- **Assigned task**
I need each line of the entries below that includes the string "team".

Dataset excerpts:
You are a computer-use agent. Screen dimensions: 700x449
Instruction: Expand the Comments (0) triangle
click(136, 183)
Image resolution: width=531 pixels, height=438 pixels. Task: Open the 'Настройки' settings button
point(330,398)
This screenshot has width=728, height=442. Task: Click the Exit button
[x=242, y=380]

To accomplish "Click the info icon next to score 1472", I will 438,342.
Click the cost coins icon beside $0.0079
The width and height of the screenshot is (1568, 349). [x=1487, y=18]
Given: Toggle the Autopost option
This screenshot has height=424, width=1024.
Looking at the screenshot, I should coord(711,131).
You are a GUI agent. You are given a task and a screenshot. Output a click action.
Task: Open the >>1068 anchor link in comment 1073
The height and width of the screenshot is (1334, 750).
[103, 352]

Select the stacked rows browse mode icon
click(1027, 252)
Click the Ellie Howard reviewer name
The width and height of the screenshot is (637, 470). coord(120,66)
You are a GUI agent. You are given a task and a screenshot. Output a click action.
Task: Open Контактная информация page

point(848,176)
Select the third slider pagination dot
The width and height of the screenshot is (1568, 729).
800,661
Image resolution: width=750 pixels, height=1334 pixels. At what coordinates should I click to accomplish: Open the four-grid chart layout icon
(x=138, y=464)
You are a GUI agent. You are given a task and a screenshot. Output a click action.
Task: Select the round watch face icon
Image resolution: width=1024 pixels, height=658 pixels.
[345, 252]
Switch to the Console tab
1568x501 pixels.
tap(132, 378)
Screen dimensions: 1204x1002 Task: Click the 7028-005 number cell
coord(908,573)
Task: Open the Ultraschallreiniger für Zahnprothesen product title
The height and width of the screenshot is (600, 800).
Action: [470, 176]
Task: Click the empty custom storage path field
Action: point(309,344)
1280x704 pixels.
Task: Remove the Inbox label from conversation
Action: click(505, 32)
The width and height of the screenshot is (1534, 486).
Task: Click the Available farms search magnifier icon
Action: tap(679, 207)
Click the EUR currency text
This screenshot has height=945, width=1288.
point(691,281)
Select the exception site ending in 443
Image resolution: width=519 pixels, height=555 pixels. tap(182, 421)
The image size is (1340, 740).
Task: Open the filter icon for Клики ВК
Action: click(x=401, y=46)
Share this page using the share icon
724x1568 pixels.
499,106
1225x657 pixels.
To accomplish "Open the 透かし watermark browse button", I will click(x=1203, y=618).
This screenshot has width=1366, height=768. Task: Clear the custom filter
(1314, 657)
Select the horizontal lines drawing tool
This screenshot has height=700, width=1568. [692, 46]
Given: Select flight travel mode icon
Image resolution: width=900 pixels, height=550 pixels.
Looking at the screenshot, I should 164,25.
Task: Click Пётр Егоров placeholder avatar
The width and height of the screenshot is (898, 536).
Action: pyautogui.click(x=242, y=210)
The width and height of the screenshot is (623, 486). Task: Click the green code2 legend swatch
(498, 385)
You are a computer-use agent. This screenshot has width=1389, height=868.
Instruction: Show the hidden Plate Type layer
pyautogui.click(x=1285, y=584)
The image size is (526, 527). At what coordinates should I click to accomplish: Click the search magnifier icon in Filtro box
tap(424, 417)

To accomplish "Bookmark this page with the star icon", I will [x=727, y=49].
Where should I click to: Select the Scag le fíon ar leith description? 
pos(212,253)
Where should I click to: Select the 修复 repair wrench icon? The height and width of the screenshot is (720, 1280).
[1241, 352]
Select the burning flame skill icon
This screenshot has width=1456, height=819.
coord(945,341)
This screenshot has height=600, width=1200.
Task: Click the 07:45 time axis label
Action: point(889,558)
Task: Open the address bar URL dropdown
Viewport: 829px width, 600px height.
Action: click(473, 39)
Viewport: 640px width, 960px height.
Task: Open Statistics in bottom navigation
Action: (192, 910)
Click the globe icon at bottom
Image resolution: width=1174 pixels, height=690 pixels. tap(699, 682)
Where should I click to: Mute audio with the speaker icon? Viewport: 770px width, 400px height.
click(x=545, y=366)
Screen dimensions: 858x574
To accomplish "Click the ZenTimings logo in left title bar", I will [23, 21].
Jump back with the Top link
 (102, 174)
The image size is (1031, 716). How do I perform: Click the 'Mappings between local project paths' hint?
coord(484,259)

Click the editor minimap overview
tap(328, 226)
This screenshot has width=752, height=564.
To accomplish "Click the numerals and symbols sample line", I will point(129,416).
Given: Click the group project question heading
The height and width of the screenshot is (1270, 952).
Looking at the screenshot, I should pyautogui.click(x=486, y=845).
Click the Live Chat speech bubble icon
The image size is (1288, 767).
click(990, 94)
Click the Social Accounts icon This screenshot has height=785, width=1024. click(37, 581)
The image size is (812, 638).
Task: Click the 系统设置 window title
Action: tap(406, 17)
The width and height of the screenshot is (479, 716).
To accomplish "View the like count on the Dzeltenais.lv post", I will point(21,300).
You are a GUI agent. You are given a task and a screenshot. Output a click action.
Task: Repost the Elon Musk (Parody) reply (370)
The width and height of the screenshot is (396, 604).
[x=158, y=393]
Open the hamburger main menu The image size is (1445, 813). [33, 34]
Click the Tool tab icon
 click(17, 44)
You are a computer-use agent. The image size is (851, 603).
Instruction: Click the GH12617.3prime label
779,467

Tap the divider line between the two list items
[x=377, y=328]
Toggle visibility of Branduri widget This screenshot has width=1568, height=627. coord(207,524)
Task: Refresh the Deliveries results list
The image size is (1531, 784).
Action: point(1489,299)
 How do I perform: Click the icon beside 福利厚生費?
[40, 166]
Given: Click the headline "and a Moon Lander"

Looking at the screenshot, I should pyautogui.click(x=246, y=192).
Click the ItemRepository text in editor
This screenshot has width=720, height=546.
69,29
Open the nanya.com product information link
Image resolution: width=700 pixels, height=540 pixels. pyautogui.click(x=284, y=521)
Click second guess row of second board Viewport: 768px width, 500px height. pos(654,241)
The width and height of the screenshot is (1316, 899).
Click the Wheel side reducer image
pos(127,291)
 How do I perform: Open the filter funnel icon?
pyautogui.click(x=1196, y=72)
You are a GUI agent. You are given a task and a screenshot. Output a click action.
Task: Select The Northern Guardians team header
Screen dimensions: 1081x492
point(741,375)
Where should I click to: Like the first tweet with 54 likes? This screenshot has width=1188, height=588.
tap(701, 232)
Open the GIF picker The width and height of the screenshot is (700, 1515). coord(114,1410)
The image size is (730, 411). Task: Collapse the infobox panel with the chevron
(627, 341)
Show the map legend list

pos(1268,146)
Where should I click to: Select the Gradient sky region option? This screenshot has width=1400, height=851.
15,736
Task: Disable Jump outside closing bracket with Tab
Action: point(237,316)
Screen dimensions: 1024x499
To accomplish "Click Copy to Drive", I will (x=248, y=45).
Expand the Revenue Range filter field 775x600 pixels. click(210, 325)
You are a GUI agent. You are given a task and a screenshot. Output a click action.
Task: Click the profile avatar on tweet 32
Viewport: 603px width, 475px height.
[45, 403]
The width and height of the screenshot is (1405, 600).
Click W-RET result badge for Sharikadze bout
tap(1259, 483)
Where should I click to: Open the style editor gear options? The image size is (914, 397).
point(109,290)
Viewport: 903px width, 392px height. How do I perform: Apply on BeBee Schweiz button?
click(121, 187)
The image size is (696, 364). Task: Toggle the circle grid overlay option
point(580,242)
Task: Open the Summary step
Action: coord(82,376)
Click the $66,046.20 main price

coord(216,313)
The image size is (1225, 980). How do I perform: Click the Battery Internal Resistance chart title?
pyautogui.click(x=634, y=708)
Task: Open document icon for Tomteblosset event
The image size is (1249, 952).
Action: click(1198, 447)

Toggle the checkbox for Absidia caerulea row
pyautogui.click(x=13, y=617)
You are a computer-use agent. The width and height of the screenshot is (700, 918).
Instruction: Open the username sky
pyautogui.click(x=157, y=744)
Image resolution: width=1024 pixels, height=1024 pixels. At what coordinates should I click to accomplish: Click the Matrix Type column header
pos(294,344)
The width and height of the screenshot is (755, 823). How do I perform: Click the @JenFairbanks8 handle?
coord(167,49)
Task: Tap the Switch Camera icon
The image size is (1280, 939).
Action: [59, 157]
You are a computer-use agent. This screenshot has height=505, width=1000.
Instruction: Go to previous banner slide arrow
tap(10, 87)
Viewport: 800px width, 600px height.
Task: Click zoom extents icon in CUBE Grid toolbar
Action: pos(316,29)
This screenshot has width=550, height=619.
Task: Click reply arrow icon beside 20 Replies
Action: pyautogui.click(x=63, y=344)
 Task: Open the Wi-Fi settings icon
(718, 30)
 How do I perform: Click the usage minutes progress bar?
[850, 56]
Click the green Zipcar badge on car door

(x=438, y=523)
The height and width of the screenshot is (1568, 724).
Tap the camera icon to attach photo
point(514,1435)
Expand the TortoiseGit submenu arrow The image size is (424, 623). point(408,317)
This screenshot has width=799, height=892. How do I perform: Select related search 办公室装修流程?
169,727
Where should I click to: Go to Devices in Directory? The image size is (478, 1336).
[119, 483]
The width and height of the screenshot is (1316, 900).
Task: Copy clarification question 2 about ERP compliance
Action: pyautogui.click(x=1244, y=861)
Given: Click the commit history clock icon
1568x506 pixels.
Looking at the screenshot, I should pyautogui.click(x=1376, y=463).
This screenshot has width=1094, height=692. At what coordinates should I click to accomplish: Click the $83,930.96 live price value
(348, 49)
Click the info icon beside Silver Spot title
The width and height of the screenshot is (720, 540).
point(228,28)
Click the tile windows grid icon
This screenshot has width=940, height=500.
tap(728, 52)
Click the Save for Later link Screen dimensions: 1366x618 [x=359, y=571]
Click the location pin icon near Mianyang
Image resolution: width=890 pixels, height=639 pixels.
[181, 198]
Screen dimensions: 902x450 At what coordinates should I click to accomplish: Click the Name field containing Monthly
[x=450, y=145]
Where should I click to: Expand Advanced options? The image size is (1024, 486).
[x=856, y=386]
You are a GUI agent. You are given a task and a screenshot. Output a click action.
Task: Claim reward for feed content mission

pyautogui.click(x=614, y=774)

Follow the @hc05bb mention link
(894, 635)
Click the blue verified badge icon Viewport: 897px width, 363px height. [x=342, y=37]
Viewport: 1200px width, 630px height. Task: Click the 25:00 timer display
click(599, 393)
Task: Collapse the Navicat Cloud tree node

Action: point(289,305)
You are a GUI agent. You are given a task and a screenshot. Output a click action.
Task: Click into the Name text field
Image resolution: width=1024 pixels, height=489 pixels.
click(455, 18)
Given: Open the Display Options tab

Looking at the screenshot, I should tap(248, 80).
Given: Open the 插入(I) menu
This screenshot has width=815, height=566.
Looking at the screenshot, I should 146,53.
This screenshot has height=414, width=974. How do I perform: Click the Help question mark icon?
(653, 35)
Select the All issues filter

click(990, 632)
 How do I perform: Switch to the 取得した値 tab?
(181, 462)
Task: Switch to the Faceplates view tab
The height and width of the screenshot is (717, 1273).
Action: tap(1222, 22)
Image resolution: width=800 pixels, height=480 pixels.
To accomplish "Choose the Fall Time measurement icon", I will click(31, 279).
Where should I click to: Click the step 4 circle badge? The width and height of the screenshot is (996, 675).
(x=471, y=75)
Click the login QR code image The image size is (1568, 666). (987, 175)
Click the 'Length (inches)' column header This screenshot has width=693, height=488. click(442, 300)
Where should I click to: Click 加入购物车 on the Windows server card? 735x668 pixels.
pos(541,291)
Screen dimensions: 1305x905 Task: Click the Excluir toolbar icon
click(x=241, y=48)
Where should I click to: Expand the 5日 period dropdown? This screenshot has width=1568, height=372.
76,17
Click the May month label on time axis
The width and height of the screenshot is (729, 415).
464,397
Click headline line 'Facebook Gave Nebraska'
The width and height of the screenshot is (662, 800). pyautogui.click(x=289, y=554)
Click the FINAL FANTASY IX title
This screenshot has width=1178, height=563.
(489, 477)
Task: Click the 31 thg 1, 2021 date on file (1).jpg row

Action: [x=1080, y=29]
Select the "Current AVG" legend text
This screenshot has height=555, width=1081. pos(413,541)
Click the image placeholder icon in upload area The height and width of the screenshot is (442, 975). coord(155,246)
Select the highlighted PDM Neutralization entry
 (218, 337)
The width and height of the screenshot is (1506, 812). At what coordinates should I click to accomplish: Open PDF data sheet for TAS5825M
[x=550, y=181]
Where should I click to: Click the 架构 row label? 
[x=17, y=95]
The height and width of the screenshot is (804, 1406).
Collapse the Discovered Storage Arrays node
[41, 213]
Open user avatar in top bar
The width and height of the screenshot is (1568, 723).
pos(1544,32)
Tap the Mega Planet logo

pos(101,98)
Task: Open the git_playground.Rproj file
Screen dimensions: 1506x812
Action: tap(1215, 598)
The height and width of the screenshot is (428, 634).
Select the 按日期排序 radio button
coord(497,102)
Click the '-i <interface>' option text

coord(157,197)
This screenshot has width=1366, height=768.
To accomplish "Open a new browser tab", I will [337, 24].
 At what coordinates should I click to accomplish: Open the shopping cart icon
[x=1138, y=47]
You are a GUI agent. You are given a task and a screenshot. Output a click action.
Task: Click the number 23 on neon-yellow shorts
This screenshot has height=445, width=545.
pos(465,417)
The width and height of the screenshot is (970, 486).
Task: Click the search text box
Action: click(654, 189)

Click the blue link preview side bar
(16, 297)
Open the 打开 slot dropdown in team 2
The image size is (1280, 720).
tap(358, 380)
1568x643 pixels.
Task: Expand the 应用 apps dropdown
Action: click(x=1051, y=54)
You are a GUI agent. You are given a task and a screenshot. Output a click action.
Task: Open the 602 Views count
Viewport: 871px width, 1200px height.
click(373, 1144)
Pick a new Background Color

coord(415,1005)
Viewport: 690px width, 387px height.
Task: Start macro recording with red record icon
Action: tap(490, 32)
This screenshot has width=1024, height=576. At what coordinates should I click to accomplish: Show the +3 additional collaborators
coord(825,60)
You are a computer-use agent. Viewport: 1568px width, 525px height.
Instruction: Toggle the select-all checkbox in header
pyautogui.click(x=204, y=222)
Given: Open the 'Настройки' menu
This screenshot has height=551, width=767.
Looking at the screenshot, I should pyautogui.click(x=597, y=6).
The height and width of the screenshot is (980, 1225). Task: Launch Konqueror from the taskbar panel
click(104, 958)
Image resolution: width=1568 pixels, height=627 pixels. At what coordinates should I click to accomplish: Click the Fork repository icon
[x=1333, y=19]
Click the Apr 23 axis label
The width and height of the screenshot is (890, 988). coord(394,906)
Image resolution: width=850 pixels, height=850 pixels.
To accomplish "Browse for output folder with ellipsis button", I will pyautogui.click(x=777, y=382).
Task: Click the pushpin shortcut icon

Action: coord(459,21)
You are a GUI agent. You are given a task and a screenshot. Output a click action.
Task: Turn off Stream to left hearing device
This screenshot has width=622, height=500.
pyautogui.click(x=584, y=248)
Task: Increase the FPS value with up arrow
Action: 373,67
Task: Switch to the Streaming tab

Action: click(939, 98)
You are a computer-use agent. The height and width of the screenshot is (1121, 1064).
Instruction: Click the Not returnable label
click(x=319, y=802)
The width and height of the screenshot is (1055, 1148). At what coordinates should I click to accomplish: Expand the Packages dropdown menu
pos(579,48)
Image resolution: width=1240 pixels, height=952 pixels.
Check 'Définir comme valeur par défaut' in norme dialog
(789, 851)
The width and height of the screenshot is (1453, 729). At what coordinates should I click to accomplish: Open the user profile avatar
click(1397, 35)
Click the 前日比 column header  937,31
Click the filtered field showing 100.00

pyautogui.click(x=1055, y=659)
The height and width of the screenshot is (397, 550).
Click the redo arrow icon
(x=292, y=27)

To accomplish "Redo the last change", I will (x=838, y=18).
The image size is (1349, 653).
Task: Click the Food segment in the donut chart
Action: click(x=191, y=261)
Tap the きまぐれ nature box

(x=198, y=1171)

- **Output of the exercise**
Task: Select The Northern Guardians team header
Open the 打开 slot dropdown in team 2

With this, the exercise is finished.